Book: Read Wild Island for Free Online
Authors: Jennifer Livett
It was January, in Dublin. They must have come from a hothouse. He half-peeled an orange so that the peel, still attached, curled out across white linen, dark wood. He carried the plaster cast of a beautiful veiled woman from a collection of such things on shelves in another corner, set this lady among the fruit, and bade us draw.
    As he paced about the room, watching us begin, he intoned, ‘“She walks in beauty like the night of cloudless climes and starry skies.” Do you know what that means, young ladies? It means she is dark and warm as the scented air of a summer evening in Italy. Put that into your drawing, mesdemoiselles —all the promise of summer, although we are in chilly Dublin, your young fingers are purple with chilblains, and she only a cold plaster bust.’
    Later, when he came to look over my shoulder, he asked, ‘A new girl?’
    ‘Harriet Pym, sir.’
    He used the pencil he was carrying to lift a long lock of my hair, and said, ‘Harriet the Red.’ An exaggeration: my hair was reddish brown. ‘Are you fiery, Harriet? Aflame with the desire to draw?’
    I looked at him. ‘Yes, I am,’ I said.
    There are many opportunities to lean close together to study drawings, many times when the eyes of student and teacher meet, when the hot cheek of one feels the warm breath of the other. I was twelve at that first meeting; Tom was thirty-three, though he could have passed for ten years younger. He taught me chiaroscuro, perspective, and to measure faces—and many things besides. He kissed me behind a tree in St Stephen’s Green on a sketching expedition when I was fifteen, and I knew I would die if I had to live without him. I wrote to him for a year after we were separated, letters of misery and burning passion. We eloped when I was seventeen.

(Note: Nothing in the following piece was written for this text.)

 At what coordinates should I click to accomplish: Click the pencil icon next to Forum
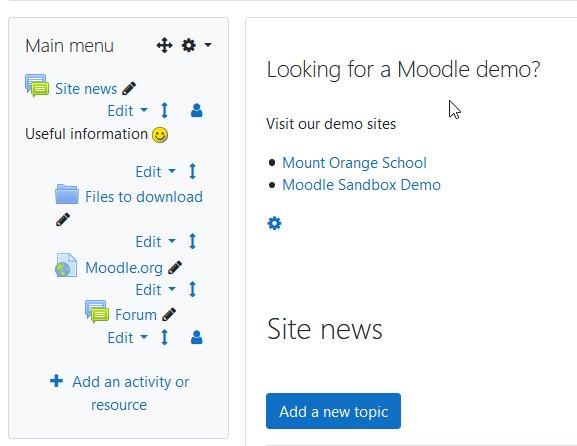169,315
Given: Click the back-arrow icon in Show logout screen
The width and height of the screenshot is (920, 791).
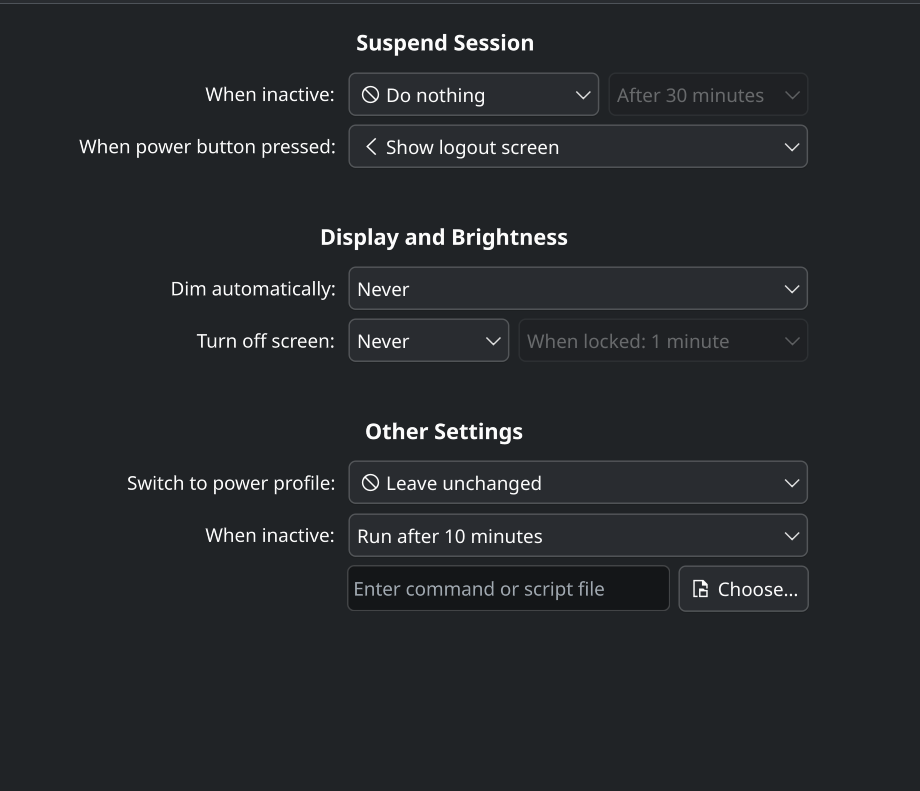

    There followed great troubles, but my father was brought to accept the marriage at last, and Tom and I went to the continent on a six-month wedding journey. It was 1820 and I was young and full of joy. Nothing could touch me: no crowded stifling carriages, no bleak wet days in flea-ridden inns, no greasy dinners of horse meat and black bread. Tom knew the poetry of each place, the paintings to see, the churches, palaces, the hill towns and fêtes. He was my teacher and sage, lover and friend, and I was blissfully happy. I discovered Paris, Florence and Geneva with lean wolfish Tom, all my very own, on days when the sky was blue as heaven and the nights were warm and full of promise. We were in Aix-en-Provence when he told me, greatly amused, that he had not a particle of Russian in him. He was the son of an Irish woman and a Liverpool Army man, both long dead. He had been brought up among cousins in a carpenter’s yard in Putney. I did not care; I was happy.
    Portraits were Tom’s forte in those days, and the first shadow came when we returned to London and discovered the demand for these greatly diminished. With the war over, Captains and Admirals no longer needed to leave their likenesses at home for their loved ones—and money was short. Tom began then to paint grand Biblical scenes, gradually becoming possessed by them, spending less and less time on portraits.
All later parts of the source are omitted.